‘Designed solely’ equipment: medical condition of end user
A product may be designed:
- to help with a range of medical conditions; or
- for general hospital use; or
- for medical use.
Not all of these conditions may render the sufferer chronically sick or disabled. This means that the product would not qualify as designed solely for use by a disabled person.
The same will apply where a product is designed for all sufferers of particular chronic conditions, such as back complaints, but a significant number of people with these conditions may not be rendered sick or disabled by their condition.
Only if the manufacturer can establish that only those suffering from the condition to such an extent that the person is disabled and would need the product, does it qualify for zero-rating.

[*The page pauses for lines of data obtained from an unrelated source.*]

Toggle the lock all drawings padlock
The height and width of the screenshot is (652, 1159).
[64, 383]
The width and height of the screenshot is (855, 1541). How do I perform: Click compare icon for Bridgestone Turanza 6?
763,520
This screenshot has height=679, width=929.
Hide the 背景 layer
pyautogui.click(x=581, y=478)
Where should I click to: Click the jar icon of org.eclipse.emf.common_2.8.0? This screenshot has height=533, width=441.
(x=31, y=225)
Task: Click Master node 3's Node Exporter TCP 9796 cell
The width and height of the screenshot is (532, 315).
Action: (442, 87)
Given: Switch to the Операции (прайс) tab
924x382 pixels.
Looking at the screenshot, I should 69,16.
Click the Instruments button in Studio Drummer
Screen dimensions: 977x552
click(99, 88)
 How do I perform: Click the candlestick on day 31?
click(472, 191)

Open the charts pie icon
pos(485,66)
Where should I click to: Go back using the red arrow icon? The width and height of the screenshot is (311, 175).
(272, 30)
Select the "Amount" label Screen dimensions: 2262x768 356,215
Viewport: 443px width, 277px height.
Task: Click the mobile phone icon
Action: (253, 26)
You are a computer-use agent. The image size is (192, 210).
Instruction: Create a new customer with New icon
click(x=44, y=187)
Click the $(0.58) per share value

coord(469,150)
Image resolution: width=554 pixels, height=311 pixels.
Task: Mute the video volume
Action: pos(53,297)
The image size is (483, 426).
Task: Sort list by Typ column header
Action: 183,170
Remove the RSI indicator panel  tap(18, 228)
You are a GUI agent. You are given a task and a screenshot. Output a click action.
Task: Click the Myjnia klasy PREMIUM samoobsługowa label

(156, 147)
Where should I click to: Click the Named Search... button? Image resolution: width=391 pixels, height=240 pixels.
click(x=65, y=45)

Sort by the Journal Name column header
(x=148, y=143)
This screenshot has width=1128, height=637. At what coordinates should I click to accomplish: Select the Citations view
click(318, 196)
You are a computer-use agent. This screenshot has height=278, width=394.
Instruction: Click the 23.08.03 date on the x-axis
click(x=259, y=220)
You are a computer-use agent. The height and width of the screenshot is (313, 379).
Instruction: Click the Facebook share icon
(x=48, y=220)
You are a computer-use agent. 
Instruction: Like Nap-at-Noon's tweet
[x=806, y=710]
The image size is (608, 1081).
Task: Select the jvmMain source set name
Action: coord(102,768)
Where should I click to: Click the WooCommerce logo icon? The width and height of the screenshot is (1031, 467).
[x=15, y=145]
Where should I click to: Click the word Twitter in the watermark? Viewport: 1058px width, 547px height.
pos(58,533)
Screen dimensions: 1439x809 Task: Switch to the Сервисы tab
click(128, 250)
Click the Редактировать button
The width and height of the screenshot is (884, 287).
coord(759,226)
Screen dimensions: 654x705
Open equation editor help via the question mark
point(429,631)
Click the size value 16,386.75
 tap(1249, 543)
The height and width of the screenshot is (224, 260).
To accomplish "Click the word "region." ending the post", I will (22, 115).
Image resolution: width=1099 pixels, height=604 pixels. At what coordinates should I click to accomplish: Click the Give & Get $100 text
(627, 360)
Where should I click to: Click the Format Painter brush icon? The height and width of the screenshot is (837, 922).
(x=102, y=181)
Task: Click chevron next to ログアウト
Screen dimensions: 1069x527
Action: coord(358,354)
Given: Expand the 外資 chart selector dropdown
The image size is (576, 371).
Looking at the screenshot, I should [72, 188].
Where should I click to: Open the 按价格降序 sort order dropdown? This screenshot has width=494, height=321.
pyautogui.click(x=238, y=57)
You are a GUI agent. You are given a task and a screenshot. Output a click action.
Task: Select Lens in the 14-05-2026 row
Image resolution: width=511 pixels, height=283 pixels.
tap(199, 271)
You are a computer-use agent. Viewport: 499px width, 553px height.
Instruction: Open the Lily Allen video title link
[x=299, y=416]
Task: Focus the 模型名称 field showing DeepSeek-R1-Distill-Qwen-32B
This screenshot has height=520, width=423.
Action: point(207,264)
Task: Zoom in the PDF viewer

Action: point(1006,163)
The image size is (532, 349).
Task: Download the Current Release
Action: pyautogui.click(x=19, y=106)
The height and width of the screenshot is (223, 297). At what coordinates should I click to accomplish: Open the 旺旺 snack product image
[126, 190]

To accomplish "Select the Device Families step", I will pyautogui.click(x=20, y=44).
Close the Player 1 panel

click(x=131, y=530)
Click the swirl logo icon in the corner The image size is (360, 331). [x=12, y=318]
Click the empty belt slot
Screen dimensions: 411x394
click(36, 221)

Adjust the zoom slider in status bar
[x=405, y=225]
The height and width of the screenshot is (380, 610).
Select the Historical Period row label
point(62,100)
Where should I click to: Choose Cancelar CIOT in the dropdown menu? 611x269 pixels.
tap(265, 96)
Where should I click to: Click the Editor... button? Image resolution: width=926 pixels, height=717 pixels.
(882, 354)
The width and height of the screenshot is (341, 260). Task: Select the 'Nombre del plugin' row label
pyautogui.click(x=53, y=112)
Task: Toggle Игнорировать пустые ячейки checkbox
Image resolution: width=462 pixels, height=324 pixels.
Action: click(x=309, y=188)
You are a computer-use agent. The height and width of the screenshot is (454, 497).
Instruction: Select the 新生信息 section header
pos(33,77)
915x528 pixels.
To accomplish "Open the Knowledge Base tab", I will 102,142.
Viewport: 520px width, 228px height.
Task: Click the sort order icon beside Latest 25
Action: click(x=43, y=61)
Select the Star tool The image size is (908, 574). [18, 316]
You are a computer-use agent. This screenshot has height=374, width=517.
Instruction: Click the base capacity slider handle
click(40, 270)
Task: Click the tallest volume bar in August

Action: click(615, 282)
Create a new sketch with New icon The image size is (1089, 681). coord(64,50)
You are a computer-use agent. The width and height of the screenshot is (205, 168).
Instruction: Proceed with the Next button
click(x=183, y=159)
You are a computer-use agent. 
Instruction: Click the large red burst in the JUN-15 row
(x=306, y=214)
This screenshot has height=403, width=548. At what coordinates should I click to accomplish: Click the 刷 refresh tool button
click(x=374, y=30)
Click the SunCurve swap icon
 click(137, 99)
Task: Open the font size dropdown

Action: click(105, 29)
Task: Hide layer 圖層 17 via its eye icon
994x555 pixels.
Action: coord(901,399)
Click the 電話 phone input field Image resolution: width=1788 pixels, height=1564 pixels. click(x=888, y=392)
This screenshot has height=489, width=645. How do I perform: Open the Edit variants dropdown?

These points are demonstrated in the Tribunal decisions for Princess Louise Scottish Hospital (1412) (see VRDP30000) and Aquakraft Ltd (2215) (see VRDP35000). Zero-rating was refused in both cases because the goods were:
- clearly general purpose; and
- of use to those suffering from short term sickness and injury.
The goods were for the use of hospital patients generally and the condition which the designer had in mind, although chronic, would not in all cases be sufficiently serious to render a person chronically sick or disabled. Zero-rating was therefore refused, because the goods could not be described as being designed solely for use by a chronically sick or disabled person.